== Directions for this task ==
How many lines in the listing below hold the word "computer"? Answer with the number only.

== Material for this exercise ==
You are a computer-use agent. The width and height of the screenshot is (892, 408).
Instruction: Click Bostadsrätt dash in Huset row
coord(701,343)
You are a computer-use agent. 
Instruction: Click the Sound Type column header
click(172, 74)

---

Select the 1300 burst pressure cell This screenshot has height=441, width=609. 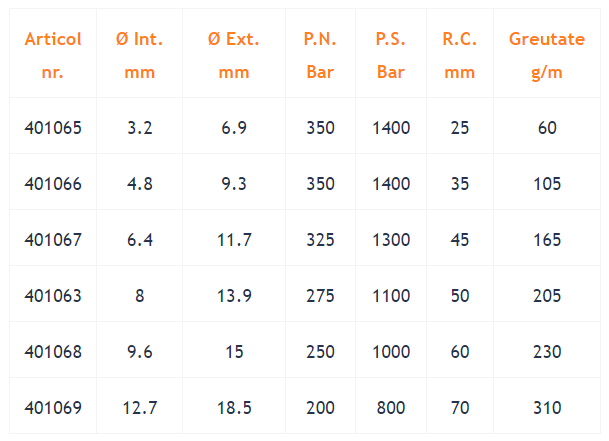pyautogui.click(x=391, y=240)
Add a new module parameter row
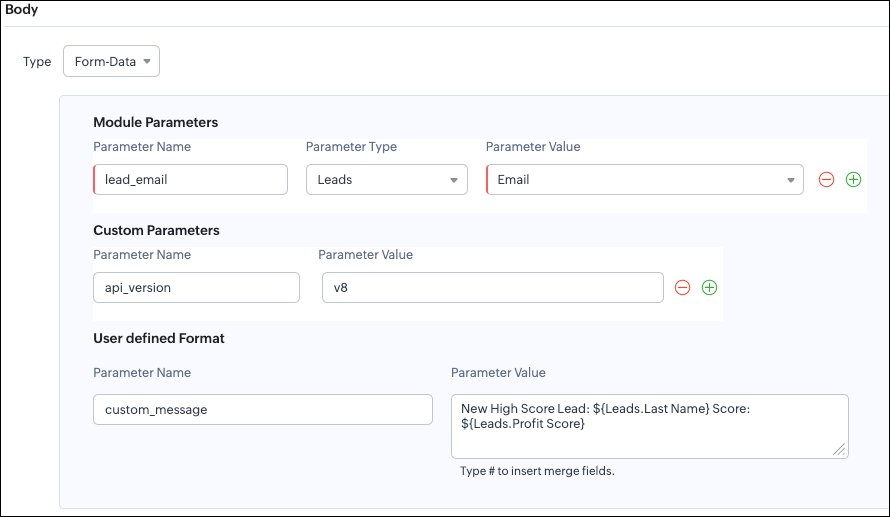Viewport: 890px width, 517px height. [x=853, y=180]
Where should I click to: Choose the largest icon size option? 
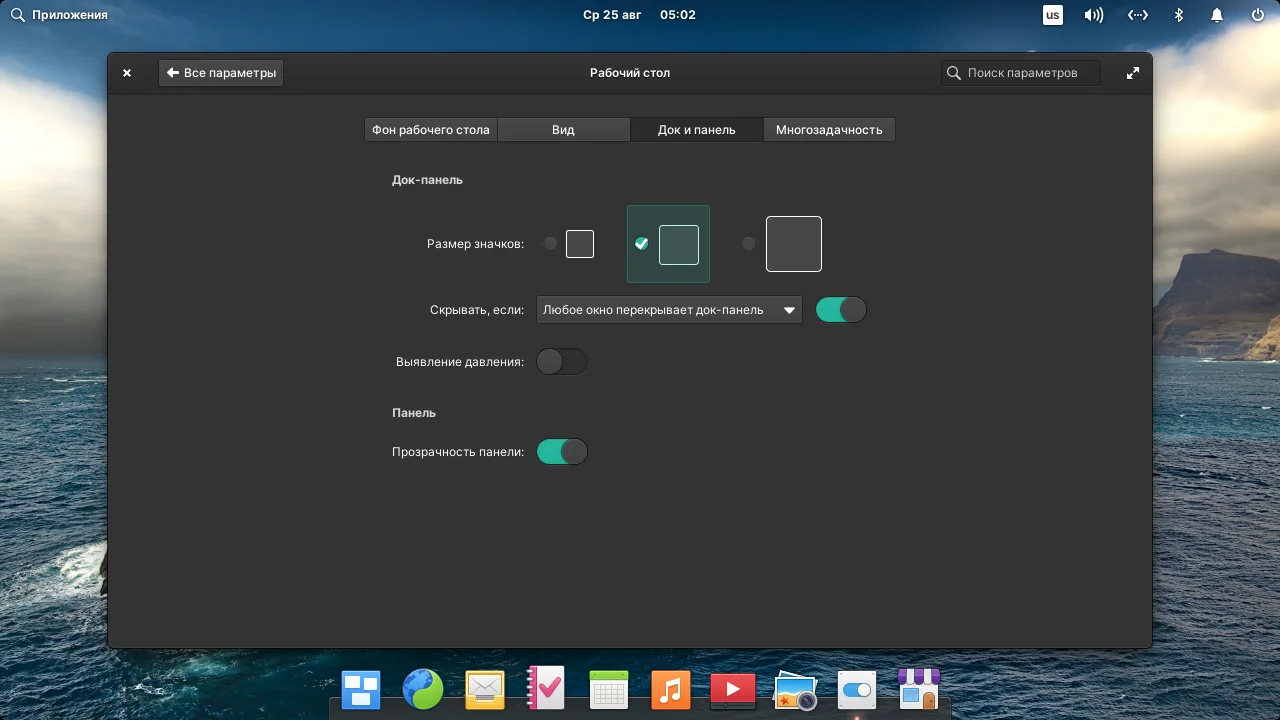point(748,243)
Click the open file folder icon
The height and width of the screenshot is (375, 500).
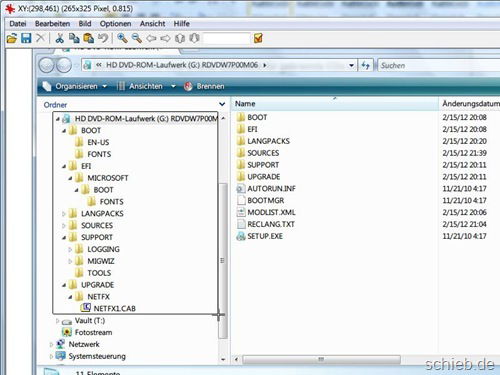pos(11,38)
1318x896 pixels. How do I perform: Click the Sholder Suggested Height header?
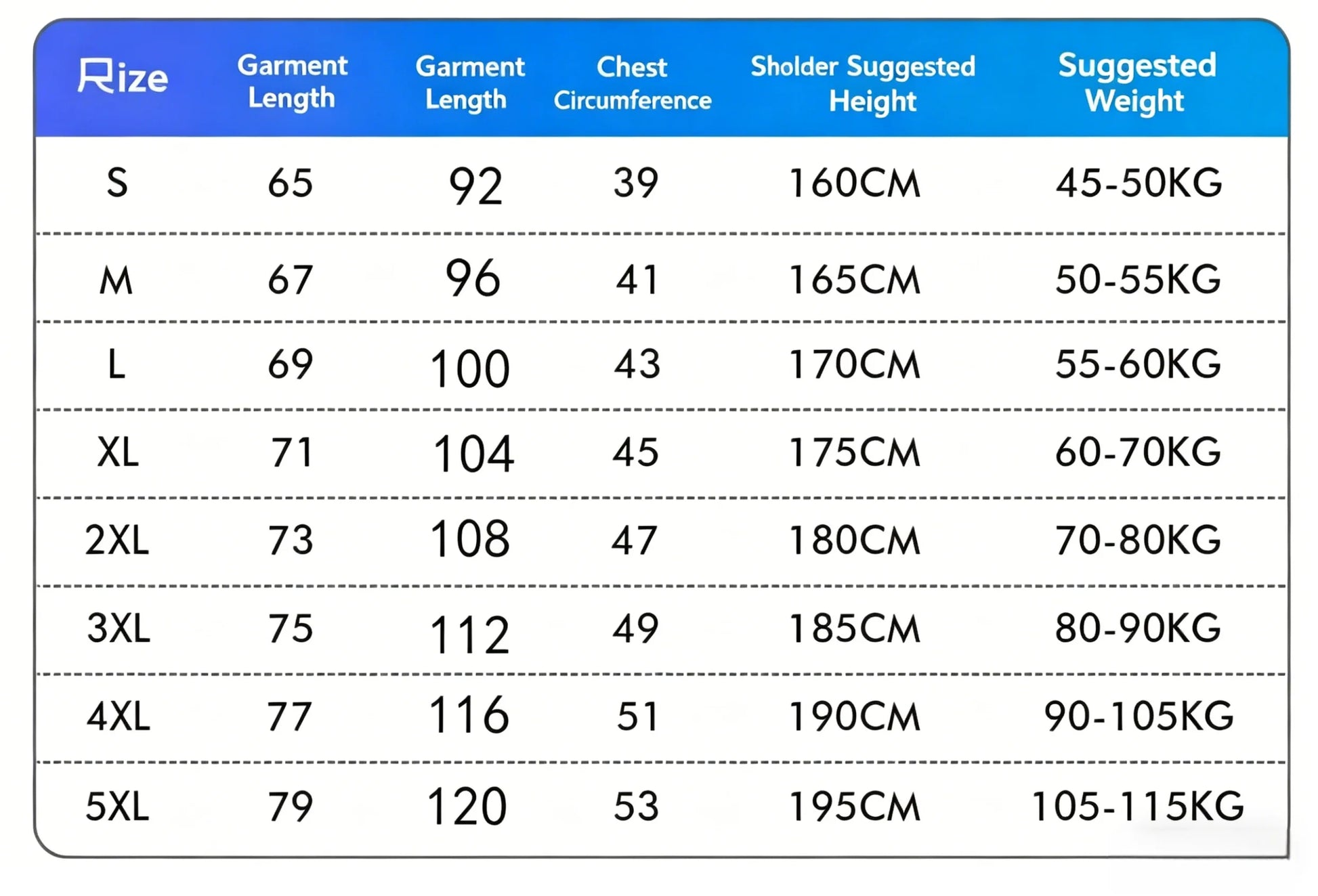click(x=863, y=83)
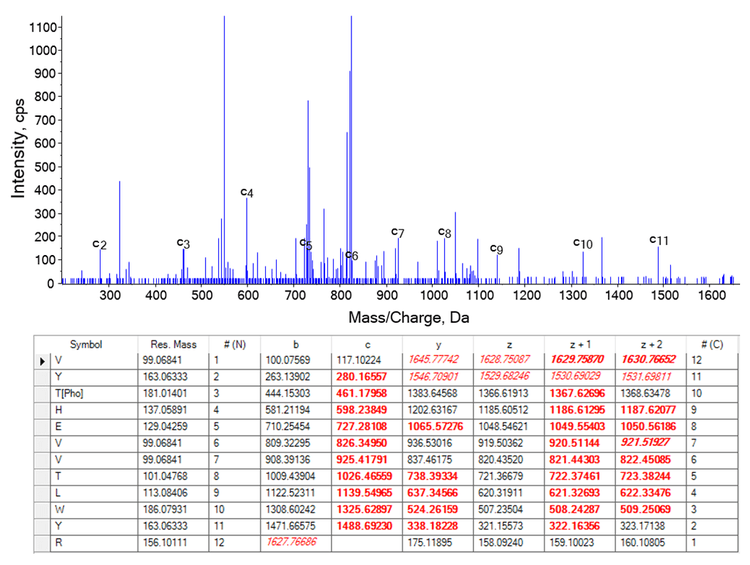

* * *

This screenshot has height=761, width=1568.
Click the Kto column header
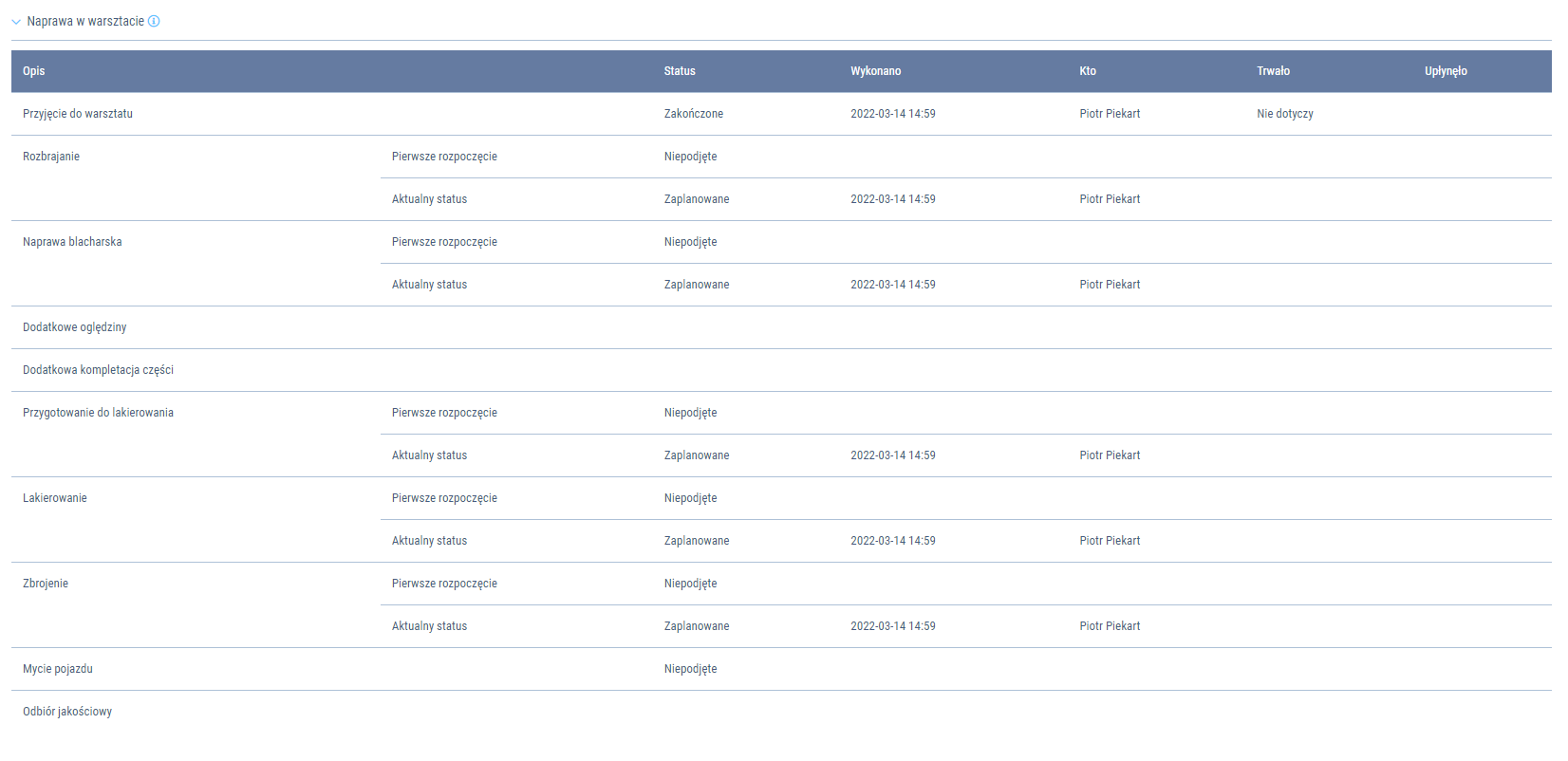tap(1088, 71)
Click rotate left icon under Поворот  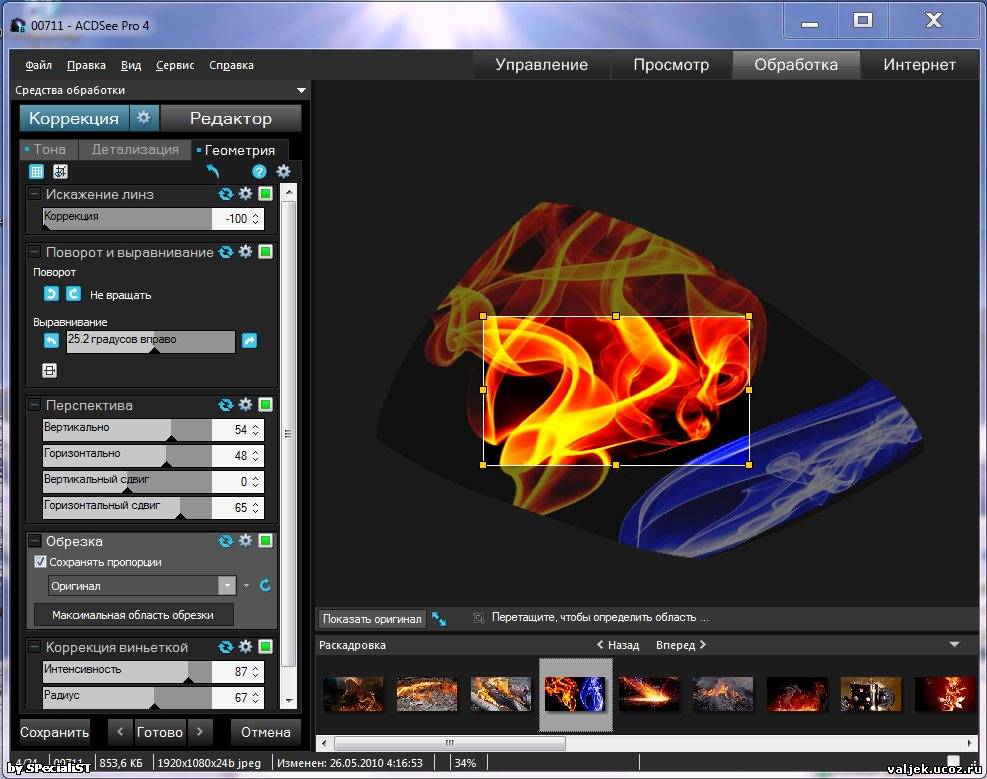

== Response to this exercise ==
2